Torralba's arguments to the contrary are unavailing. He contends the Court must evaluate whether the aliens' statements independently qualify for a hearsay exception. For example, in Morales, we held an I–826 form containing migrants' statements about their country of origin and admissions that they were in the United States illegally did not fall within the public records exception. 720 F.3d at 1201–02. We explained that the aliens did not have a duty to report their immigration status or their place of birth. Here, by contrast, the government has thoroughly redacted the forms. The I–213 forms do not contain any alien statements about their country of origin, or any admission that they were in the United States illegally. Accordingly, there is no need to determine if the aliens' statements qualify for a hearsay exception, as no such statements were included in the forms.


Torralba also contends the admission of the I–213 forms violated his confrontation rights. The Sixth Amendment provides, “[i]n all criminal prosecutions, the accused shall enjoy the right ․ to be confronted with the witnesses against him.” U.S. Const. amend. VI. “[T]he Confrontation Clause bars admission of testimonial statements unless the declarant is unavailable to testify and the defendant previously had an opportunity to cross-examine the declarant.” United States v. Albino–Loe, 747 F.3d 1206, 1210 (9th Cir.2014). A statement is within the “core class of testimonial statements” when it was “made under circumstances which would lead an objective witness reasonably to believe that the statement would be available for use at a later trial.” Melendez–Diaz v. Massachusetts, 557 U.S. 305, 310 (2009) (quoting Crawford v. Washington, 541 U.S. 36, 52 (2004)).

The Supreme Court has explained that public records are normally non-testimonial because they are “created for the administration of an entity's affairs and not for the purpose of establishing or proving some fact at trial.” Id. at 324. We have repeatedly held that immigration documents contained in an alien's A-file are non-testimonial because they are “not made in anticipation of litigation, and because [they are] simply a routine, objective cataloging of an unambiguous factual matter.” Lopez, 762 F.3d at 860 (holding verification of removal was non-testimonial); see also Albino–Loe, 747 F.3d at 1210–11 (holding notice to appear was non-testimonial); Morales, 720 F.3d at 1200 (holding I–826 forms were non-testimonial); United States v. Orozco–Acosta, 607 F.3d 1156, 1164 (9th Cir.2010) (holding warrants of removal were non-testimonial); United States v.

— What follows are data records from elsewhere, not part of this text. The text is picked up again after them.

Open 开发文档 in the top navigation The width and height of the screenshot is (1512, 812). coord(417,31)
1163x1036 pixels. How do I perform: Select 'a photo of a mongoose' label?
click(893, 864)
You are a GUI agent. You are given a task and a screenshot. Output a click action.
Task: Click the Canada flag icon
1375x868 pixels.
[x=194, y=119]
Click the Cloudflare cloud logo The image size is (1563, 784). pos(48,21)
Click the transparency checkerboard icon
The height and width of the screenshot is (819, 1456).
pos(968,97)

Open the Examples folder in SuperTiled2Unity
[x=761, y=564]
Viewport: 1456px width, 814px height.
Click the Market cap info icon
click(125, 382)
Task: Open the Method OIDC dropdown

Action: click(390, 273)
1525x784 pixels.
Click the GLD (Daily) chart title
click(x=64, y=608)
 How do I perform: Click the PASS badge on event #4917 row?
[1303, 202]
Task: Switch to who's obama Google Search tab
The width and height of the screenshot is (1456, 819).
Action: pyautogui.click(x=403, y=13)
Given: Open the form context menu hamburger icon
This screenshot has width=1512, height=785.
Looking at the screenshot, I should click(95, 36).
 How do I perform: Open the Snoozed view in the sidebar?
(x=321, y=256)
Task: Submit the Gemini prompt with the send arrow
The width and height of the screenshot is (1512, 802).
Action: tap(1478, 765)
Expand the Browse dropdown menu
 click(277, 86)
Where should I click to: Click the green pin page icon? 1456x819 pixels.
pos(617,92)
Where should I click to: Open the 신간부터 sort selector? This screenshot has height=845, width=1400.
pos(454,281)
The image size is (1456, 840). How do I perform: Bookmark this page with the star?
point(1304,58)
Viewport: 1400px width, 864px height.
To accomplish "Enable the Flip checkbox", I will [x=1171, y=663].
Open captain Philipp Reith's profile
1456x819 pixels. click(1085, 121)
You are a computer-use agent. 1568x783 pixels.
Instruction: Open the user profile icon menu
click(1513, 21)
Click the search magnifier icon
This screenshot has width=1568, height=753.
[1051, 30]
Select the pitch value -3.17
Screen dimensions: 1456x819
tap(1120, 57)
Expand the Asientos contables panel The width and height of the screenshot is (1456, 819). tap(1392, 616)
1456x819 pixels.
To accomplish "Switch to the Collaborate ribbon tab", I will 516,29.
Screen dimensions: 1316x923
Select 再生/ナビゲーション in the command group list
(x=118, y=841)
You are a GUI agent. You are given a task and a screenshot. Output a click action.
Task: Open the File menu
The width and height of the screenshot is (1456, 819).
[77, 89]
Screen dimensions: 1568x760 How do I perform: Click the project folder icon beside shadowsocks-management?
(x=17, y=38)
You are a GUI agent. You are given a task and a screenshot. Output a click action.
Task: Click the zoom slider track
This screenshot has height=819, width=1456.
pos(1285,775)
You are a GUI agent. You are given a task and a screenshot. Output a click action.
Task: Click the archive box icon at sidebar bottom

Bahena–Cardenas, 411 F.3d 1067, 1075 (9th Cir.2005) (same).

The same principles apply here. Nothing in the I–213 forms suggest the documents were completed in anticipation of litigation. Rather, the I–213 form “is routinely completed by Customs and Border Patrol agents in the course of their non-adversarial duties, not in the course of preparing for a criminal prosecution.” Caraballo, 595 F.3d at 1226. As is evident from the form itself, the record of a deportable alien merely collects the alien's biographical information, gives the officer an opportunity to describe how the person was apprehended (which the government redacted), and states whether they were deported or voluntarily returned. Agents complete I–213 forms regardless of whether the government decides to prosecute anyone criminally. See id. at 1228 (“[T]he I–213 form is routinely requested from every alien entering the United States, and the form itself is filled out for anyone entering the United States without proper immigration papers.”). As with other evidence in an alien's A-file, the documents are prepared for administrative purposes, not as evidence in a later trial. Accordingly, because the documents are not testimonial, their admission did not run afoul of the Confrontation Clause.


There was no reversible error and we therefore affirm.